U.S. stocks closed lower on Wednesday as the current bull market showed signs of slowing down.
The Dow Jones industrial average fell 138.19 points to close at 23,271.28 — its lowest close in over three weeks — with Caterpillar contributing the most to the losses. The 30-stock index briefly fell 166 points, but a 2 percent rebound in GE shares helped it cut losses.
The fell 0.55 percent to close at 2,564.62, with energy declining 1.2 percent. Energy stocks were pressured by a drop in oil prices.

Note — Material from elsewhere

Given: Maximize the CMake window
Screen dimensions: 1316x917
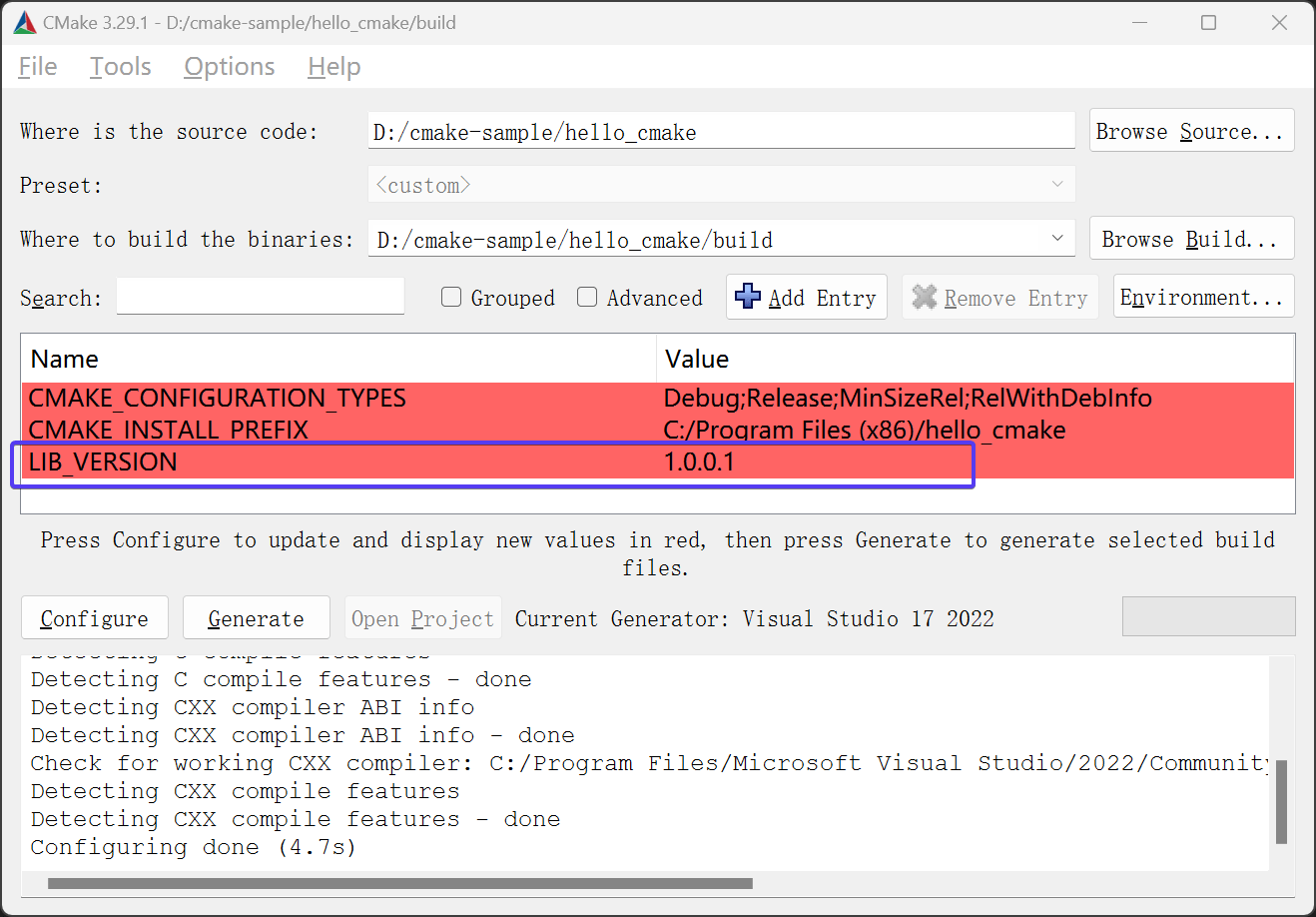Looking at the screenshot, I should 1208,22.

Oil prices declined after the International Energy Agency slashed its outlook for oil demand growth by 100,000 barrels per day for 2017 and 2018. At 2:30 p.m. in New York, West Texas Intermediate (WTI) futures fell 0.6 percent (37 cents) to settle at $55.33 per barrel.

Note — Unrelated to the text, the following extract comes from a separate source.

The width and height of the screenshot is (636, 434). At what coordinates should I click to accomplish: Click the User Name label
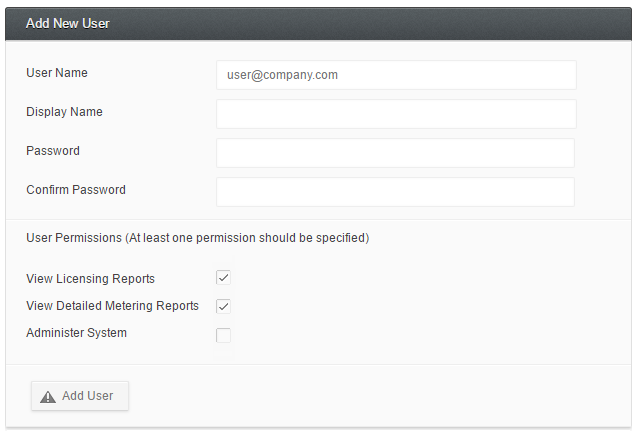[x=57, y=73]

The S&P 500 was also pressured by declines in financials and consumer discretionary stocks.
Consumer discretionary stocks fell 0.4 percent, led lower by Target. The retailer's stock dropped nearly 10 percent as its holiday forecast disappointed investors.

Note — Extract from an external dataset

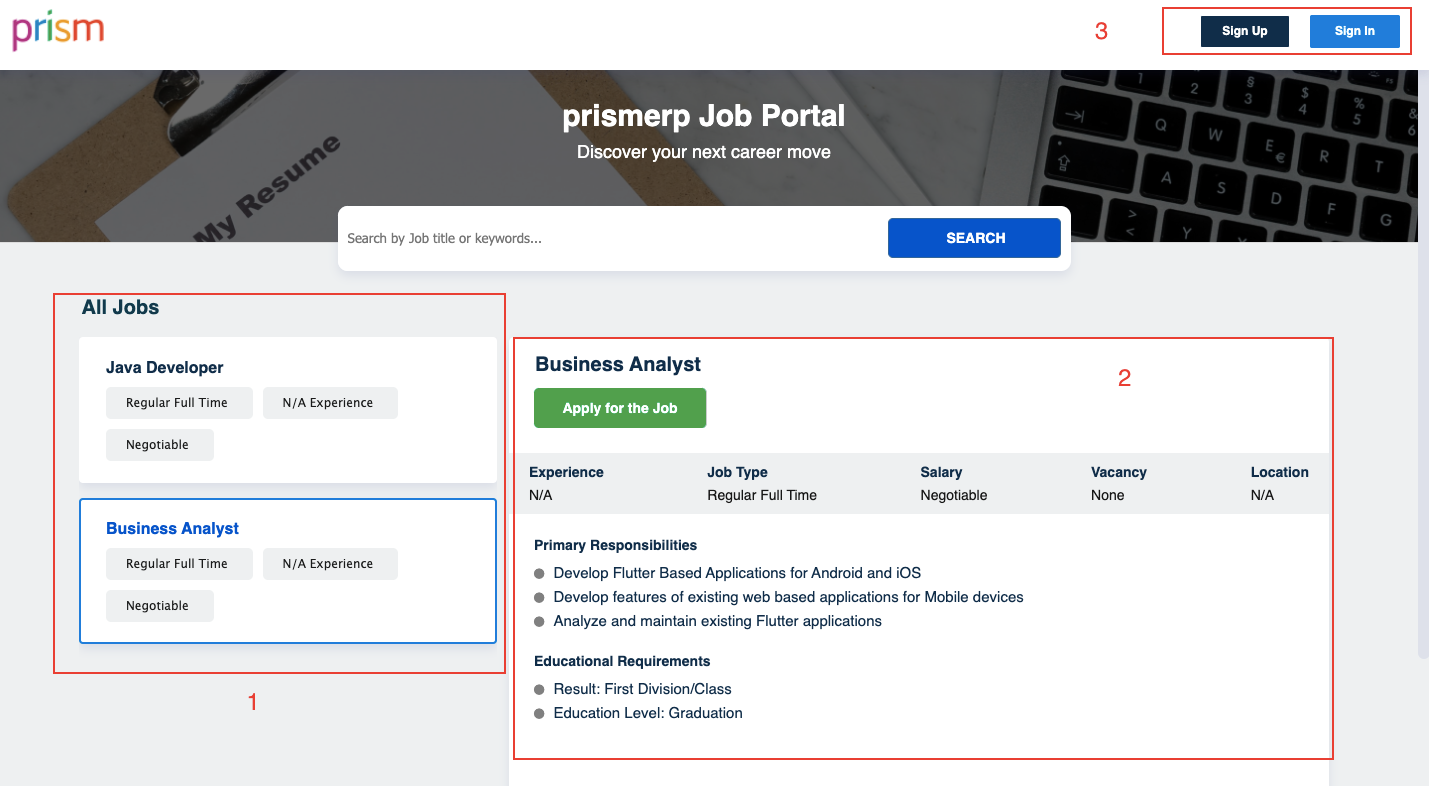Click the Educational Requirements heading
Screen dimensions: 1429x786
622,662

"When you look at financial conditions, they are still pretty good," said Quincy Krosby, chief market strategist at Prudential Financial. "However, the market has been looking for a reason to pull back by year-end."
"So, you have that tug of war in the market," Krosby said.
The Nasdaq composite, meanwhile, closed 0.5 percent lower as tech stocks fell broadly. Apple, Netflix and Alphabet were among the big-name tech stocks that were trading lower on Wednesday. Tech has had a stellar year, helping lift the Nasdaq 24 percent higher in 2017. The S&P and Dow are also up sharply for the year.
"By most measures tech has been overvalued for some time now. It doesn't necessarily take an event to make it behave like this," said Mark Luschini, chief investment strategist at Janney Montgomery Scott. "At the end of the day consumer discretionary is 14 percent Amazon. Amazon is really selling off in the context of the tech basket."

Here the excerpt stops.